Figure 5 The impact of missing VOC_R on O₃ sensitivity for the high-missing VOC_R days. (a) Diurnal variations in $L_N/Q$ for the base scenario and the scenarios considering missing VOC_R. The missing VOC_R is considered by adding individual species (n-pentane, ethene, or toluene) or increasing all measured NMHCs to fill the missing VOC_R. The dashed line represents the threshold value of $L_N/Q$ that distinguishes VOC-limited and NO_X-limited regimes. (b) The averages of radical sinks in the afternoon (12:00–18:00) for the base scenario (red bar) and the scenario considering missing VOC_R (blue bar) by increasing all measured NMHCs to fill the missing VOC_R. (c) Model-simulated dependence of daily peak O₃ concentrations on daily mean NO_X concentrations for the base scenario (red curve) and the scenario considering missing VOC_R (blue curve) by increasing all measured NMHCs to fill the missing VOC_R. The dashed lines parallel to the y axis represent the threshold of NO_X levels for distinguishing between VOC-limited and NO_X-limited regimes. The shaded area represents the standard deviation induced by the uncertainty in the missing VOC_R.

Figure 5c shows the dependence of daily peak O₃ concentrations on NO_X concentrations, which was calculated by the box model for the base scenario and the scenario considering missing VOC_R. The NO_X concentration level corresponding to the maximum of O₃ concentrations was determined. This NO_X concentration level reflects the threshold for distinguishing between VOC-limited and NO_X-limited regimes. The larger threshold of NO_X represents a higher possibility of ozone production in an NO_X-limited regime. The threshold of NO_X for the scenario considering missing VOC_R is 46 % higher than for the base scenario. Note that the uncertainty in missing VOC_R leads to 17 % uncertainty in the threshold of NO_X for the scenario considering missing VOC_R. Overall, Fig. 5 suggests that omitting the missing VOC_R will overestimate the degree of the VOC-limited regime and thus overestimate the effect of VOC abatement in reducing ozone pollution, which in turn may mislead ozone control strategy.

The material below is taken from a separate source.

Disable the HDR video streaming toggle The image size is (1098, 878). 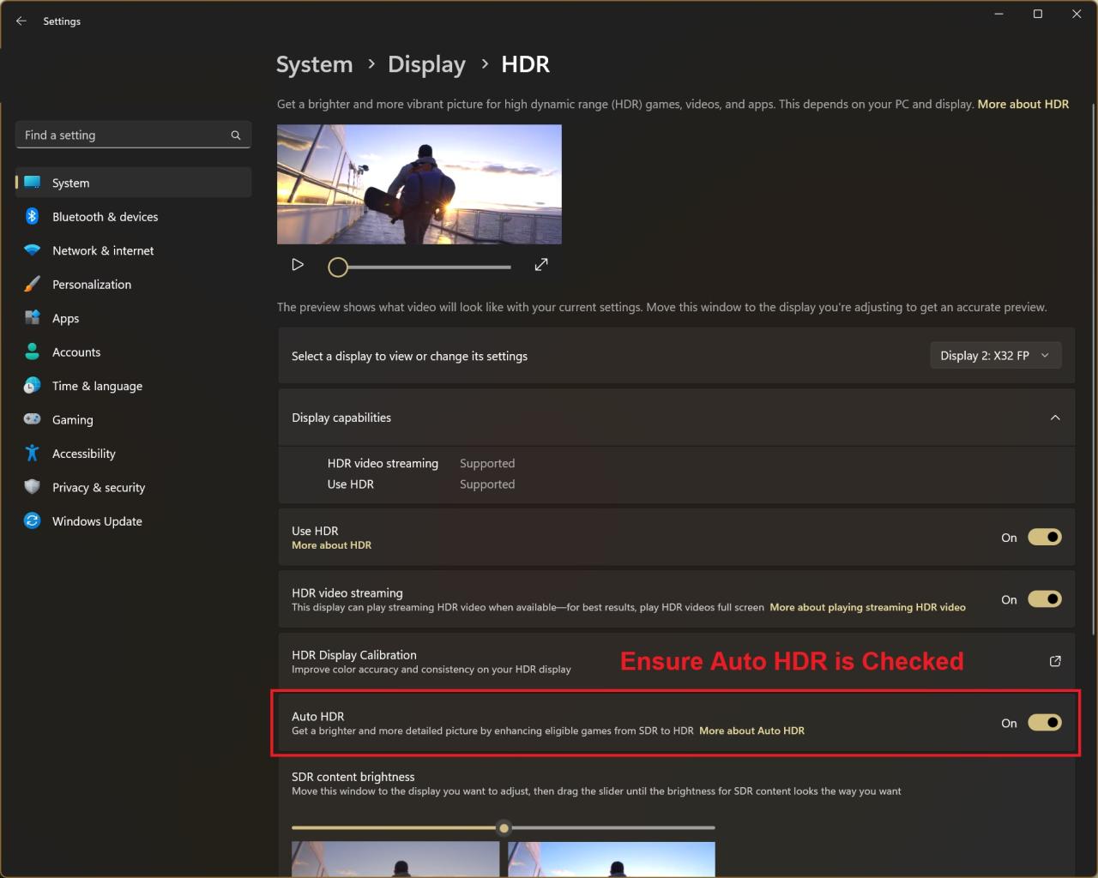point(1044,599)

3.4 Atmospheric implications

Although many previous studies have reported that photochemical production processes and biogenic emissions are important sources of missing VOC_R (Lou et al., 2010; Dolgorouky et al., 2012; Yang et al., 2017; Sanchez et al., 2021; Di Carlo et al., 2004), we find that anthropogenic emissions may dominate the missing VOC_R in urban regions. In zero-dimensional box models and three-dimensional chemistry-transport models, the input of VOC emission information mainly contains well-studied simple-structure alkanes, alkenes, and aromatics, while those unmeasured or unknown VOC species have been neglected. This will lead to biases in quantifying ozone production and diagnosing ozone sensitivity regimes. Our study demonstrates that the ambient measurement of R_OH at urban sites can provide quantification of missing VOC_R, which can be used in models to account for the missing VOC_R from anthropogenic emissions. In addition, the parametric equation of missing VOC_R derived from the MLR method (Eq. 4) can be used here to estimate missing VOC_R according to measurements of CO, O_X, and isoprene. Further study should try to parse the specific sources of the missing VOC_R, e.g., whether the missing VOC_R is from intermediate-volatility and semivolatile organic compounds emitted from vehicles or whether it is from some other sources. Furthermore, future studies can focus on direct measurements of missing VOC_R for various emission sources to develop a comprehensive emission inventory of missing VOC_R, which will help to improve O₃ pollution mitigation strategies.